The estate agent is coming today to do a valuation. There's a load of rubbish on the back patio that he moved out of the garage. I can't show the agent the garage because DH's bitey ferrets are running loose in it. The whole house needs tidying and hoovering and the grass needs cutting, which is a two hour job in itself, but I can't get the mower out of the garage. Our bedroom is half painted since three weeks ago and there's painting equipment everywhere. If I paint, he gets angry, accuses me of doing it wrong and redoes it, so I daren't finish it. There's a pile of his laundry on the bedroom floor that I washed, dried and sorted but he can't be arsed putting it away and has just left it there.

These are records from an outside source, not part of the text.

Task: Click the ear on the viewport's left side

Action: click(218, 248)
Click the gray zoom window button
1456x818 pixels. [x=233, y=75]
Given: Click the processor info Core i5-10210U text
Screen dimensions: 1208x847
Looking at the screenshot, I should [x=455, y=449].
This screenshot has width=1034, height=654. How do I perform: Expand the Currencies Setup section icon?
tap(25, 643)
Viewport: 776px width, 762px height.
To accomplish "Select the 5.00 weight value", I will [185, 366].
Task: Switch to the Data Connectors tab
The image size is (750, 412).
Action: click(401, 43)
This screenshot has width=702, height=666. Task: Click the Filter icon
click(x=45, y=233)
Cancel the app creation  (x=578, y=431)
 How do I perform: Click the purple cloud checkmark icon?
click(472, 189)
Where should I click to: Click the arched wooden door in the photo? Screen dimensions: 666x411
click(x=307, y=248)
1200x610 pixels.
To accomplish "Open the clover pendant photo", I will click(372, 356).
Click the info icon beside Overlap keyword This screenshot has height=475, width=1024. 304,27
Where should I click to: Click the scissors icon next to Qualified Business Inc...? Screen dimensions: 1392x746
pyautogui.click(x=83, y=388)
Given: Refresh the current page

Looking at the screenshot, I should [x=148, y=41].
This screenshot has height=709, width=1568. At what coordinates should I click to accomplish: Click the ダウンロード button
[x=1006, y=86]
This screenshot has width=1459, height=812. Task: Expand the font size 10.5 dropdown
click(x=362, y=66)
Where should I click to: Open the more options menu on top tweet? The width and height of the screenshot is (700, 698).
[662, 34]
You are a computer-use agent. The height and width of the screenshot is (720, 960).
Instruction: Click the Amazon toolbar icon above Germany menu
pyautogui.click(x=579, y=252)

When he was leaving to drop the kids to school this morning, he told me he was going to go to the office for the day. We normally work from home, and while we're supposed to be in the office once a week, his boss isn't that fussed and there have been plenty of weeks when he didn't need to go in. Today, when the pressure is on to get the house up to scratch, he suddenly felt like going. I took two days' leave yesterday and today to try and get it sorted, and he just jumped ship. He asked me if I needed him here, and I said no, because he obviously wanted me to or he wouldn't have asked, and if I'd said yes, he'd have stayed so ungraciously it would have made things worse. It couldn't have been more obious that he was needed here.
I just feel like crying. I'm sitting on my ass now complaining here instead of cleaning, because I thought getting it out of my system might help, but it's not. I just don't have what it takes to carry him at the moment.